# Where are algebras and $\sigma$ algebras studied?

I am taking a course on real analysis (mainly about Lebesgue measure etc') and a few lectures back the lecture introduced to concept of algebra and $\sigma$-algebra.

It feels a bit strange to see it in this context first for me, is it studied in another area of mathematics and is just useful here, or does it studied in analysis and is mainly used in this context ?

-
Not sure what to tag this...feel free to retag – Belgi Nov 20 '12 at 16:39
The field where they appear in a general setting is usually called "measure theory". – Antonio Vargas Nov 20 '12 at 16:47
Real analysis and probability I guess, main places where those are studied – Jean-Sébastien Nov 20 '12 at 16:47
Algebras and $\sigma$-algebras of sets are particularly useful in analysis for studying spaces where you want to be able to perform "robust" actions like taking unions and intersections of the objects in your collection, sometimes of a countable subcollection. In my experience, it comes up a lot in a first course in measure theory where the fundamental object of a study -- a measure space, needs to be a $\sigma$-algebra, because ideally you want to talk about the measure of unions of sets, their intersection, etc. Otherwise, Boolean algebras and Heyting algebras are algebras used in logic... – Isaac Solomon Nov 20 '12 at 16:48
In probability theory, you want your "set of possible events" to be a $\sigma$-algebra. Why? You'll want to consider both the possibility of an event occurring or not occurring (i.e. this set should be closed under complimentation), and you want to be flexible in considering "whats the probability one of these many things happens?" (the set should be closed under unions). – icurays1 Nov 20 '12 at 16:53

Algebras and $\sigma$-algebras are just Boolean algebras. In set theory there are applications (and study) of Boolean algebras, although often we discuss complete algebras.
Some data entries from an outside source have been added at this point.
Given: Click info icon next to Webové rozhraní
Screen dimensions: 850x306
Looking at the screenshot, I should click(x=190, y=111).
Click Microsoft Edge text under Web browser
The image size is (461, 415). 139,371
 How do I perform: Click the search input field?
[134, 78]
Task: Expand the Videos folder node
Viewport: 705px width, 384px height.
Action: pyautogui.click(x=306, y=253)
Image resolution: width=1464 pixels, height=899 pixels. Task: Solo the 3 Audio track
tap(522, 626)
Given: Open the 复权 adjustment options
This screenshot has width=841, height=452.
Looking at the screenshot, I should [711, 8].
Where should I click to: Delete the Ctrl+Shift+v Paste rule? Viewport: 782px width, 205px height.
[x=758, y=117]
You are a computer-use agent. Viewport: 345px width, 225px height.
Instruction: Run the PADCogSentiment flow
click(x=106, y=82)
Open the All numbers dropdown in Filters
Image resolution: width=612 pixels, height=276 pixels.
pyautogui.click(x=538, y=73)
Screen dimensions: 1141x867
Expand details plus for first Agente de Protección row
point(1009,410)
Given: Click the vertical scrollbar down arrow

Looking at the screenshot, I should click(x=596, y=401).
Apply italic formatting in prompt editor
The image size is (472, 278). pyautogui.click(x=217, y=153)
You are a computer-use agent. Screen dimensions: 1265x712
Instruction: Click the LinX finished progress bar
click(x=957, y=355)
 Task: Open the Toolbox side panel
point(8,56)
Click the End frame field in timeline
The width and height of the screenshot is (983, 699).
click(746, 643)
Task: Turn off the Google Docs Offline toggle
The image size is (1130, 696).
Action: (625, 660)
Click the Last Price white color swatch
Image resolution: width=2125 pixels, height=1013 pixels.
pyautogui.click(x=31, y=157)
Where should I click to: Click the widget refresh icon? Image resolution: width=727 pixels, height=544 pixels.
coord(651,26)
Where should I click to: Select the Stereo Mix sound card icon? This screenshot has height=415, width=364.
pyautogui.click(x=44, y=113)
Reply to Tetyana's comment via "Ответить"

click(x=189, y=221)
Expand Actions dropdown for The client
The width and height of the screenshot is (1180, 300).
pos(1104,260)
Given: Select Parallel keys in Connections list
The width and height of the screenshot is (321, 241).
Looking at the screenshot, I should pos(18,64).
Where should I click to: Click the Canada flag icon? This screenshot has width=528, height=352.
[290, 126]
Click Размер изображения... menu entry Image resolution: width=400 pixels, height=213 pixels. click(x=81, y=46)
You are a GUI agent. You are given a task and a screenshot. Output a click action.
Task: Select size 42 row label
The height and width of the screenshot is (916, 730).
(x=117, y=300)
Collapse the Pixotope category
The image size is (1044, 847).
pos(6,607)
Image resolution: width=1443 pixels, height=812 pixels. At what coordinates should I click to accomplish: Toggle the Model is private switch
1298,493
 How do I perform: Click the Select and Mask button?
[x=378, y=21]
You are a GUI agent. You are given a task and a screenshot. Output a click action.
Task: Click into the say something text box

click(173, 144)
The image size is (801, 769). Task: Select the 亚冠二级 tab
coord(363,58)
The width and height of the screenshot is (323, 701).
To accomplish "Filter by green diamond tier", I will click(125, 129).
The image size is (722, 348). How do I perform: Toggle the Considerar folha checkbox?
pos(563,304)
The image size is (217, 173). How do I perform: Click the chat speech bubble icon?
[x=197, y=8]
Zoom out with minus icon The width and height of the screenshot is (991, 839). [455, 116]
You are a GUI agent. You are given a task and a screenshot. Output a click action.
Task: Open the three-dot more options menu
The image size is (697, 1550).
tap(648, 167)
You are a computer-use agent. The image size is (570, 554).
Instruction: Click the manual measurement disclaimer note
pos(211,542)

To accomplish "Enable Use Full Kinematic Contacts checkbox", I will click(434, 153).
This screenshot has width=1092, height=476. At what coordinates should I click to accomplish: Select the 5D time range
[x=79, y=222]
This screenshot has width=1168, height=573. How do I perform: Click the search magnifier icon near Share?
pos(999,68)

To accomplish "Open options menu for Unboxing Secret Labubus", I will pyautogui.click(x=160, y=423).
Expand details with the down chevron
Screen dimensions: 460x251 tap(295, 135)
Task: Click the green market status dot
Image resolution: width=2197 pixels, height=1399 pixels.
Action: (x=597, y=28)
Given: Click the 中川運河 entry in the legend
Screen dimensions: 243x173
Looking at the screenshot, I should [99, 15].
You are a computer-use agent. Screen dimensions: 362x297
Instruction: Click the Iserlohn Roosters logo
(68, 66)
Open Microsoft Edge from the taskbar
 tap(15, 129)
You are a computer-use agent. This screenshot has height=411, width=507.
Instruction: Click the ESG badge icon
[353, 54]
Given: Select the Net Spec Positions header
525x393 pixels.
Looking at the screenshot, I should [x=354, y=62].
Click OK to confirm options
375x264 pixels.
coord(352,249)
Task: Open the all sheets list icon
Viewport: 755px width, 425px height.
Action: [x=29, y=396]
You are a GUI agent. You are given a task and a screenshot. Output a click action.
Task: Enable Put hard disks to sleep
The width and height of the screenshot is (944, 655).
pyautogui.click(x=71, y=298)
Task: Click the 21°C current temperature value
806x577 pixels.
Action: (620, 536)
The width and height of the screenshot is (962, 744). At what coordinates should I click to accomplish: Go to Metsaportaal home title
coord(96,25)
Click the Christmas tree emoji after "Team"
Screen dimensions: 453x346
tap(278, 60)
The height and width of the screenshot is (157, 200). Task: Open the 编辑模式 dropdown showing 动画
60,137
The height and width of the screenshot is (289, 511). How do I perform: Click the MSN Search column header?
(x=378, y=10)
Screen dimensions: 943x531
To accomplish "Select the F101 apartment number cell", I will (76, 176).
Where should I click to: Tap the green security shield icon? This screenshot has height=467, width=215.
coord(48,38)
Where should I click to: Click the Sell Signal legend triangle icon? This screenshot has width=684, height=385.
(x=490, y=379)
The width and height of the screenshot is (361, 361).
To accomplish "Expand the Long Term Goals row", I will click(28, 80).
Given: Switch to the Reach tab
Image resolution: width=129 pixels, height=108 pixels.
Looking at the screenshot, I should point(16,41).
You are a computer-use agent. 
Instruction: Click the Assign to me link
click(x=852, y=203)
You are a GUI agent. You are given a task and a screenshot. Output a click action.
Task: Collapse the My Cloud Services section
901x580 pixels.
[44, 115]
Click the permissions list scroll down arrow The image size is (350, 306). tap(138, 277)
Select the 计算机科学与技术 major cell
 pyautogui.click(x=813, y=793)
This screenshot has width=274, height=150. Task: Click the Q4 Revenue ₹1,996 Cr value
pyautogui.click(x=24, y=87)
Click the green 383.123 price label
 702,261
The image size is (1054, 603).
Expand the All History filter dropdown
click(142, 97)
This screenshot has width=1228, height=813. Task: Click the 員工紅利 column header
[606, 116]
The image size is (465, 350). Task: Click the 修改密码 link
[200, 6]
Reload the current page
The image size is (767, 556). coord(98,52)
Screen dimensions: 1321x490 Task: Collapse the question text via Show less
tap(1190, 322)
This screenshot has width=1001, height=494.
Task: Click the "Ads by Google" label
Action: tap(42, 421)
Namely, the union and intersection of any collection, not just finite or countable collections (e.g. power sets).
In measure theory, and its "applicative branch" - probability theory, one uses $\sigma$-algebras to describe the collections of measurable events.
One can then take one step further into set theory where the study of Borel sets and projective sets (both $\sigma$-algebras) is important, and takes quite some of the attention.